# Glory in our Midst (Meredith Kline)



## RamistThomist (Mar 23, 2021)

Kline, Meredith. Glory in Our Midst: A Biblical-Theological Reading of Zechariah’s Night Visions. Eugene, OR: Wipf & Stock, 2001.

This isn’t a technical commentary or even a popular verse-by-verse one. It is more of a structural reading of Zechariah’s night visions. It also functions as theological meditations, though I am not sure Kline would have seen it that way. In many ways Kline’s scholarship has held up quite well in Middle Eastern studies (more on that below).

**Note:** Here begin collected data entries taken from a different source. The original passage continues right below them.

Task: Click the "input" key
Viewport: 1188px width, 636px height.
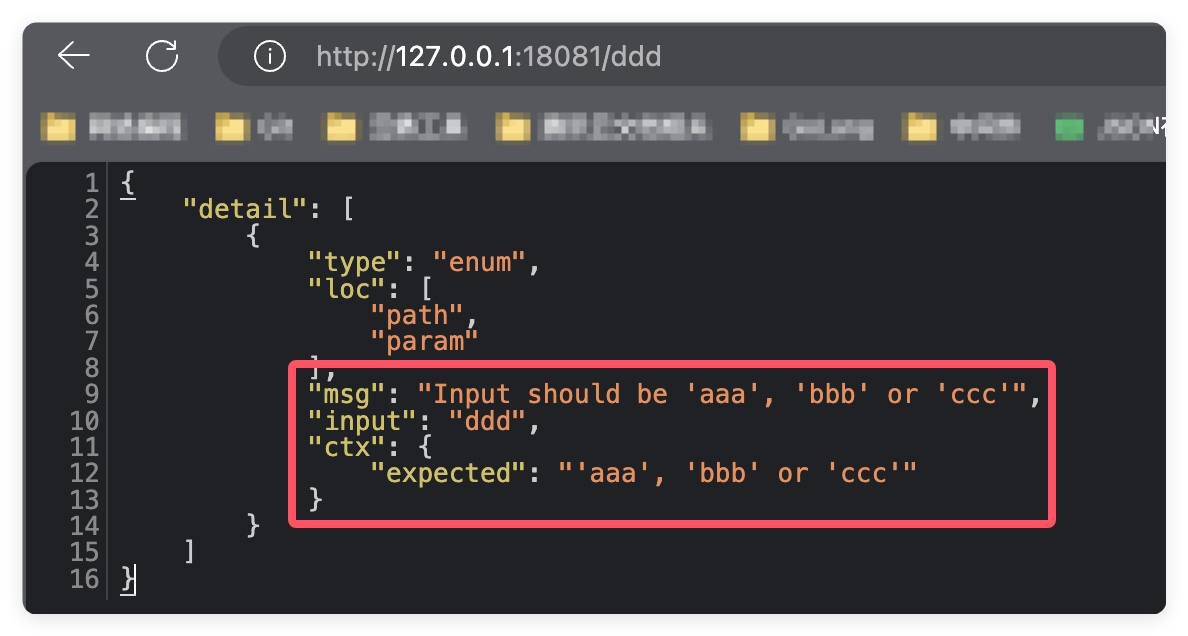Action: tap(355, 420)
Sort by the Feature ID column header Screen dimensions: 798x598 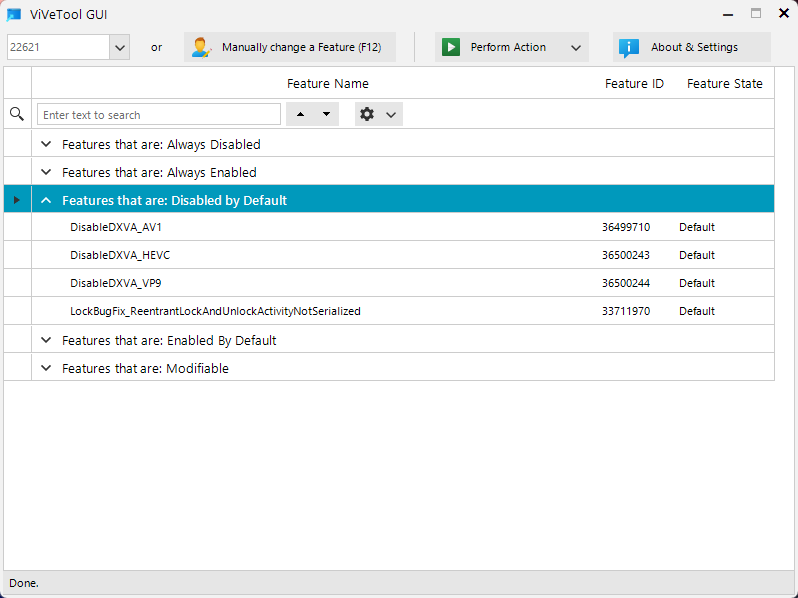point(634,84)
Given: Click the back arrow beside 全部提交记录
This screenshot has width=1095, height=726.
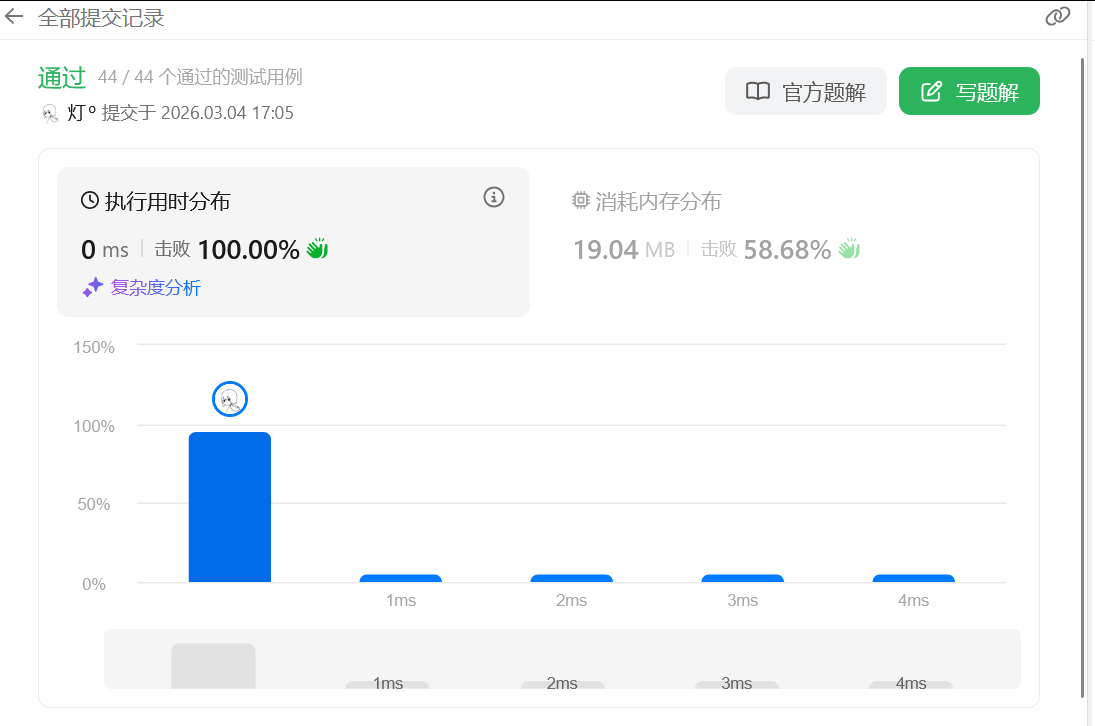Looking at the screenshot, I should coord(14,17).
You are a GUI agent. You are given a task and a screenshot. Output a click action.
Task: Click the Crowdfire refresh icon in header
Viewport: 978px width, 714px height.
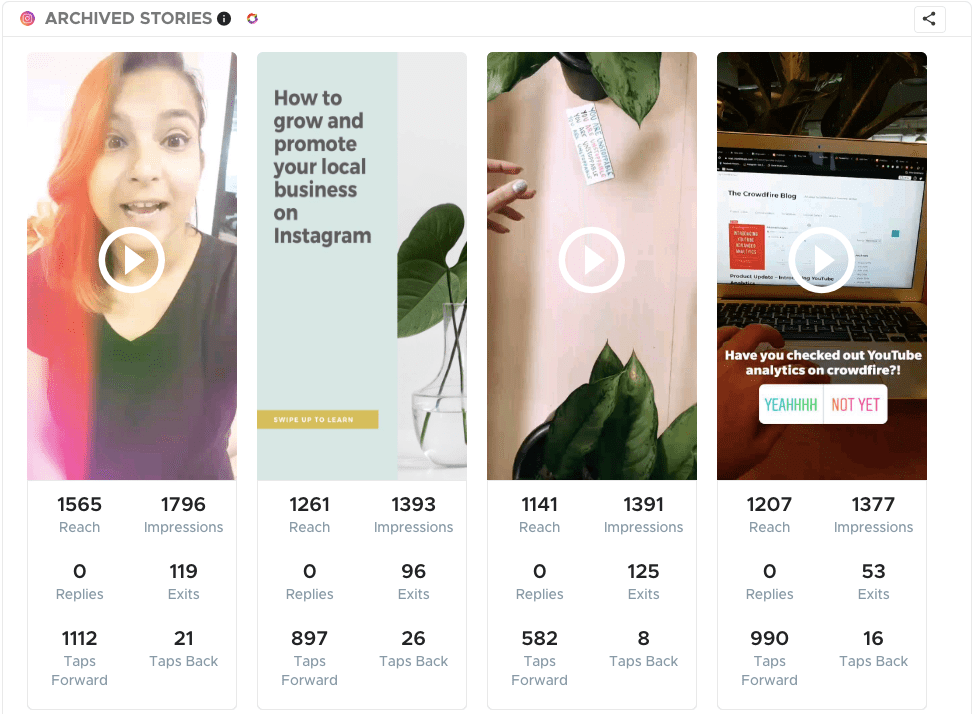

Before beginning on the focus of the book, I am going to analyze, or at least mention, the appendix where Kline gives the structure of Zechariah’s night visions. Kline argues that “the book of Zechariah is a diptych with 6:9-15 as its primary hinge...and that the main part of each side panel of this diptych is itself a diptych formation with 3:10 and 11:1-17 respectively” (Kline 241). In chiastic form it would look something like this:

Overall structure:

A (1:10ff) World Mission of the Lord of Hosts
B (Visions 2) Focus on holy land/remove unholy elements
C (Vision 3) Focus on divine presence/theocracy
C’ (Vision 5) Focus on Divine presence/theocracy
B’ (Vision 6) Focus on holy land/remove unholy elements
A’ (6:7ff) World Mission of the Lord of Hosts

Diptych 1

A
B (2:1-14)
C (2:5-17) Divine summons to return
D (3:1-10)
A’
B’
C’

Diptych 2

A
B (10:1-14)
C (10:5-12) Divine summons to return
D (11:1-17)
A’
B’
C’

The real value in the book is Kline’s keen attention to thematic elements that are often lost in discussions on eschatology. First, The Deep. The Deep is the chaotic danger to Yahweh’s creation. It first appears as the unstructured chaos. As revelation progresses, it becomes an active antagonist. It later became a synonym for Sheol (Pss. 18:4ff; 69:1, 2, 14, 15). Indeed, “the deep represented the world power which had subjugated Israel and terminated the Davidic dynasty” (31).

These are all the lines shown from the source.